Q&A: Mabel Cadena and the heroism and culture of Black Panther: Wakanda Forever

The Mexican actress talks about her experience working on the Marvel blockbuster that weaves new Mesoamerican superhumans into the dynamic world of Wakanda
Mexican actress Mabel Cadena, who stars as Talokan warrior Namora in Black Panther: Wakanda Forever. Photo Credit: Marvel Studios. © 2022 MARVEL.

Arturo Hilario
El Observador

Black Panther: Wakanda Forever takes place years after the original worldwide success and, for a sobering dose of reality, begins with the most recent Black Panther, T’Challa (the late Chadwick Boseman) succumbing to an unnamed disease off-screen.

It is up to the Wakandan community, especially his closest family and friends, to pick up the pieces and begin the painful process of moving on for the good of the country.

It’s a film that advances the story of Wakanda but is very careful to remember the impact Chadwick Boseman had on the Black Panther character and the world he inhabited.

With the mourning of Wakanda, a new threat rises from the sea, the ancient Mesoamerican superhumans of a hidden city called Talokan, who are forced to the surface after a new technology threatens to expose their secret city to the world and all those who want to exploit their wealth and resources.

Just like when Wakanda was brought to life in the original Black Panther, Wakanda Forever counted upon cultural consultants who helped create a nation built on Mesoamerican and indigenous inspirations, from clothing and belief systems to the use of the Mayan language as dialogue in the film.

After its release in November 2022, the film received rave reviews that highlighted the new actors of the Marvel universe that brought to life the Mesoamerican underwater kingdom of Talokan.

We recently had the opportunity to speak with the Mexican actress Mabel Cadena, who plays Namora, the cousin and right-hand warrior of King Namor (Tenoch Huerta).

In the interview, Cadena spoke about the experience of working on such an extensive project, reflecting on the film’s release, the feedback from loved ones and fans and what it was like to represent Latinos in a Marvel blockbuster with parallels to the real Mesoamerican culture.

Black Panther: Wakanda Forever is now streaming on Disney+ and available to purchase on Blu-ray/digital.

To start with, since the movie came out, what has been the feedback you’ve received from friends, family, fans?

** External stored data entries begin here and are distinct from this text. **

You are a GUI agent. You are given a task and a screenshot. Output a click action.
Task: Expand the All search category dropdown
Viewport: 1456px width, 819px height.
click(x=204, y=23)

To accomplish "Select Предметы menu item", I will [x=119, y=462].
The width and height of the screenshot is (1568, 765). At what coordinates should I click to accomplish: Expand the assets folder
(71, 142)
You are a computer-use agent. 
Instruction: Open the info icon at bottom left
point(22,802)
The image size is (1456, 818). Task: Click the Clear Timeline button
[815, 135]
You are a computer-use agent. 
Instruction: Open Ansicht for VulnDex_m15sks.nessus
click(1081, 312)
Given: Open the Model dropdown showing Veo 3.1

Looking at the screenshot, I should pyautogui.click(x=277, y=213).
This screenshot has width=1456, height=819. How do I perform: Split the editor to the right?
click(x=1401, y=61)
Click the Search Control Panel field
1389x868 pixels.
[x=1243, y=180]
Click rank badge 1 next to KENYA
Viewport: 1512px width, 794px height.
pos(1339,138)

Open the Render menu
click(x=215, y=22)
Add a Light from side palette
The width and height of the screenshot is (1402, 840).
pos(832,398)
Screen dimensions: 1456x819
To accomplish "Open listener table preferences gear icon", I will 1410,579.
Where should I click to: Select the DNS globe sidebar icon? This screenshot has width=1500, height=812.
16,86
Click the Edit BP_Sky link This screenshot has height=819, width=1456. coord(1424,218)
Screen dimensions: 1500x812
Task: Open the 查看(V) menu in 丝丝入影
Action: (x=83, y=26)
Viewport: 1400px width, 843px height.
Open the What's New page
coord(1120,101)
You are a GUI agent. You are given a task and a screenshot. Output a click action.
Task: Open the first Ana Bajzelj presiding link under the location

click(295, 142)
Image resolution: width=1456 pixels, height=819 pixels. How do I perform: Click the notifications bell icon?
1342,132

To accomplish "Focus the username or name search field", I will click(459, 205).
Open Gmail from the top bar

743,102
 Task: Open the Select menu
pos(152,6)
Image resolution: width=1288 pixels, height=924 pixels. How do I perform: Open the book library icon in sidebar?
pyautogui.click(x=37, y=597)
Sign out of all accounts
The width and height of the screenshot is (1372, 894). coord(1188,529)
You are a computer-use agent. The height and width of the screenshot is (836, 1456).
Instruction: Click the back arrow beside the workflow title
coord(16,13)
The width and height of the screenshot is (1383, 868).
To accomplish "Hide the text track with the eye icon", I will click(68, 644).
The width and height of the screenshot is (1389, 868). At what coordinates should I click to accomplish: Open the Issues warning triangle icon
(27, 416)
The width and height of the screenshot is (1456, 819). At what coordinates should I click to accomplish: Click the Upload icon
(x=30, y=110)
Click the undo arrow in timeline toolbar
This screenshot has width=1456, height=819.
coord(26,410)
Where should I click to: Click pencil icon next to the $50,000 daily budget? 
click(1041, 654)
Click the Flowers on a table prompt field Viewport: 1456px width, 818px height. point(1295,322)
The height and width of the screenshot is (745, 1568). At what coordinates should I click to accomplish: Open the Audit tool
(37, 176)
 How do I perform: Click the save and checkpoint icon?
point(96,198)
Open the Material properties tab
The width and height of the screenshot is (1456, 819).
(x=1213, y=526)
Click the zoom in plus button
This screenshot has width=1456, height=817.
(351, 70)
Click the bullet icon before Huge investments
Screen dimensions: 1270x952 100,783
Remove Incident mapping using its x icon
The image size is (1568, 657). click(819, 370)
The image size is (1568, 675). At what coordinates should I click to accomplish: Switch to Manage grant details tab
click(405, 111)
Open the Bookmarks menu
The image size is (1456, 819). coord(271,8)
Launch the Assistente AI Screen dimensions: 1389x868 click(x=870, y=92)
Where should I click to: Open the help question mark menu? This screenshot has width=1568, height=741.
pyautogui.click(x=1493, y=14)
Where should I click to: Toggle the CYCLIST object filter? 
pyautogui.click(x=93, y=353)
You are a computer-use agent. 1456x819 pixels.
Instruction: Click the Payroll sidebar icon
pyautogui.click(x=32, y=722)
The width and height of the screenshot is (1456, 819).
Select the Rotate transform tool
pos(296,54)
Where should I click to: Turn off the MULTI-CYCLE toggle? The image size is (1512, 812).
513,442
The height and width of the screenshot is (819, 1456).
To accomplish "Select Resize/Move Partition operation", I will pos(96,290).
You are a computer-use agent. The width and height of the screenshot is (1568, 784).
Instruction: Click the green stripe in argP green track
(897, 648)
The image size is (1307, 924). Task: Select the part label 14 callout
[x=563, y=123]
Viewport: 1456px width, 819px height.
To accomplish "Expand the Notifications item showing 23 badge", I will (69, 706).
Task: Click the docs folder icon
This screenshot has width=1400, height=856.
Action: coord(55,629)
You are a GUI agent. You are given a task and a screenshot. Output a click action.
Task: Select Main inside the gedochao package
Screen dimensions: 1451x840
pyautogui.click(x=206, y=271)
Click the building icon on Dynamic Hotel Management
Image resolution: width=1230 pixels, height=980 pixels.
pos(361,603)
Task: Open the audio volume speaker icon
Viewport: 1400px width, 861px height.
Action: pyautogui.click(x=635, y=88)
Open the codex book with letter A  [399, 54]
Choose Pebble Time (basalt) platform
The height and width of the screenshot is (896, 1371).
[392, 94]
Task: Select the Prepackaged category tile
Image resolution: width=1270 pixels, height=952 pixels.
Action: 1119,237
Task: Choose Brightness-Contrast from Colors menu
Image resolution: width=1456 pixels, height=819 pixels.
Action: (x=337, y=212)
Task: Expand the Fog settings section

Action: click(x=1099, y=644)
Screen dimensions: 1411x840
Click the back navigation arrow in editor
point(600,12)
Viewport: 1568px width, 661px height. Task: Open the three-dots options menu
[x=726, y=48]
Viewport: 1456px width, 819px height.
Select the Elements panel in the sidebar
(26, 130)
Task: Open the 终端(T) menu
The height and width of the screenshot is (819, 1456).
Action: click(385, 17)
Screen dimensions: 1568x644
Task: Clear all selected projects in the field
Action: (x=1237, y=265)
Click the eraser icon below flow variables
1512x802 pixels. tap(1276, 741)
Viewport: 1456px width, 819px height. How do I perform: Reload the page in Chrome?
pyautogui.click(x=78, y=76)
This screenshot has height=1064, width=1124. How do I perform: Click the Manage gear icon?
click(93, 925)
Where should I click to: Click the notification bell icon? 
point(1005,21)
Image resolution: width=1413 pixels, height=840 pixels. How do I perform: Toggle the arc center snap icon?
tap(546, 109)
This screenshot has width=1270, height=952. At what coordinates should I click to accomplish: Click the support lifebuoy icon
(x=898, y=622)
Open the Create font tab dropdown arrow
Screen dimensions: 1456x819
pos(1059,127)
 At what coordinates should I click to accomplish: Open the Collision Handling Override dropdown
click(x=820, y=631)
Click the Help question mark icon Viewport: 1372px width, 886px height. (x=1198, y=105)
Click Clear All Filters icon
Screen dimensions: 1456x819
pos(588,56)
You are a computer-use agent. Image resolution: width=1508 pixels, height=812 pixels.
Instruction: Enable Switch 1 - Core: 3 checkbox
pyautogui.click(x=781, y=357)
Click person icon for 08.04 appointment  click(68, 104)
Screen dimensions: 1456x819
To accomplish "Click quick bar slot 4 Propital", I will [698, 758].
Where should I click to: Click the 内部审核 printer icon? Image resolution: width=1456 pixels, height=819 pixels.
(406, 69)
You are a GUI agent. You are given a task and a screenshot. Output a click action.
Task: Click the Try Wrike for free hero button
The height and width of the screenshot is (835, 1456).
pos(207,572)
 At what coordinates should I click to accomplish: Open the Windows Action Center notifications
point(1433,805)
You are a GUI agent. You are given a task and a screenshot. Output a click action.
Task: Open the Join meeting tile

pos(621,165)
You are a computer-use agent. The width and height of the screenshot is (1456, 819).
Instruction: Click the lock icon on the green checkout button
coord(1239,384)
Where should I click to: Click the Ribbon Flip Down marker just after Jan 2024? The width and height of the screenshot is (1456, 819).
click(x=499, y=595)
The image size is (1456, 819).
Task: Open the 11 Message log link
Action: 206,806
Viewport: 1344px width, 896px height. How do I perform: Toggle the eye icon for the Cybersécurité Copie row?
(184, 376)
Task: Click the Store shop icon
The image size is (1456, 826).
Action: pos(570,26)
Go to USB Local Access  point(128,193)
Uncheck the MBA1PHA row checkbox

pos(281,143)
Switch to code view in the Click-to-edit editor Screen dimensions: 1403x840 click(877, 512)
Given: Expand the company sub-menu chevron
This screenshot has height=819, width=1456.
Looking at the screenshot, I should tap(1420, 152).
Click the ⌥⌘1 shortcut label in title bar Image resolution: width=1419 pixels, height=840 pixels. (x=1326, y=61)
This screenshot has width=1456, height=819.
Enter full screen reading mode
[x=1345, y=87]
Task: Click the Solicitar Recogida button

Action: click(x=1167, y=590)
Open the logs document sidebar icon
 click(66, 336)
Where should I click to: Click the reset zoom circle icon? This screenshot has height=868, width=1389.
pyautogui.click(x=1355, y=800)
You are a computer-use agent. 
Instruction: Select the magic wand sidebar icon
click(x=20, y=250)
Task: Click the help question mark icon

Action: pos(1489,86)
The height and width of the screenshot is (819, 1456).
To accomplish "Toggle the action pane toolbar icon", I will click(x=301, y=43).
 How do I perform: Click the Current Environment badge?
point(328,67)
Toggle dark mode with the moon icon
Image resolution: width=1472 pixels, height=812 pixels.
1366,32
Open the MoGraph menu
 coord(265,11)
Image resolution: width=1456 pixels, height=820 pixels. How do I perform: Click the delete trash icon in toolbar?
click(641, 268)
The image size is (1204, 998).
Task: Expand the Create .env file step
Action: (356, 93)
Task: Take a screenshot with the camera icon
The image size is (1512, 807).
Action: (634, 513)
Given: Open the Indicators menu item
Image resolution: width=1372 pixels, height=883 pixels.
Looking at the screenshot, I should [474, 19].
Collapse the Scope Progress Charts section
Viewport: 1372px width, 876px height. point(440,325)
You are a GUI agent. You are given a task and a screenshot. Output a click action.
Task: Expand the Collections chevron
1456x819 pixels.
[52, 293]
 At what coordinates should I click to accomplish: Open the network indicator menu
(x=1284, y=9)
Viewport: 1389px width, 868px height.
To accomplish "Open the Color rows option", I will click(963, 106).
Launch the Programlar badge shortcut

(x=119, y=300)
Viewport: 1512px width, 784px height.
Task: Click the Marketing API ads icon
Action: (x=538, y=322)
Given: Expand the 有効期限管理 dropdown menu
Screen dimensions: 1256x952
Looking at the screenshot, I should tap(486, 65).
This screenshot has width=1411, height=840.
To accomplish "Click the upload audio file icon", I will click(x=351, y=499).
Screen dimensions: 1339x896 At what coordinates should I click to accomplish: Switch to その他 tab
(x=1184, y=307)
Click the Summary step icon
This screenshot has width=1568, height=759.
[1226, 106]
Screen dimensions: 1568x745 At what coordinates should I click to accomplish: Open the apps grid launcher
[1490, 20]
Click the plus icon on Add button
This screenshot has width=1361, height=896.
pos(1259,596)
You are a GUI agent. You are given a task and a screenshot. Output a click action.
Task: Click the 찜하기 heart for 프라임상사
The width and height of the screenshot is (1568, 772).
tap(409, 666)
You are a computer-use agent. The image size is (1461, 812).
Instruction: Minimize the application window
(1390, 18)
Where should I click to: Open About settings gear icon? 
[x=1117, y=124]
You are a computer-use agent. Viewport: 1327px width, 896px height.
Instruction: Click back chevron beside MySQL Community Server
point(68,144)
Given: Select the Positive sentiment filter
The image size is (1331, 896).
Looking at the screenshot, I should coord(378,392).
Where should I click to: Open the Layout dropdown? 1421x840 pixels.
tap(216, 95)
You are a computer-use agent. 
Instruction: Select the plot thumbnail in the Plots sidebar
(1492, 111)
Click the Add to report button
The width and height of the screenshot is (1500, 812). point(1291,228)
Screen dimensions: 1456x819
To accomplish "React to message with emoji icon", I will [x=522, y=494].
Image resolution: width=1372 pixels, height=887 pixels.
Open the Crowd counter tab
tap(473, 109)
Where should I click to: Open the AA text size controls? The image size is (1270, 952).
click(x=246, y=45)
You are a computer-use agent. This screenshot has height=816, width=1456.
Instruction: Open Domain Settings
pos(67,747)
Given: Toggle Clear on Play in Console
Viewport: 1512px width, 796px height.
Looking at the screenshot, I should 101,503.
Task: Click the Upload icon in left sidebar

And are there any surprising opinions or perspectives?

Jeez, I think that everything has been surprising and everything has been too much. I don’t really know what the right word is, because I think that in relation to my family we have experienced something where none of us expected something like this to happen in my life. So it has been embracing something super cute and at the same time growing and learning with the experience. And on the other hand, for me it has been like beautiful to be able to take part on this. I’ve talked to people, well, many times, but the way I’ve connected with the fans of this film has been unique.

I have never, ever talked to people who have so much truth in their eyes and in their words and move so many things and who connect so many things in their stories from the film that we made. So that has been super special to me and what they share with me has been overwhelming in a beautiful way because you never think that a movie like this can connect so personally with people.

And what was it like to represent the Latino culture in a Marvel movie of this caliber?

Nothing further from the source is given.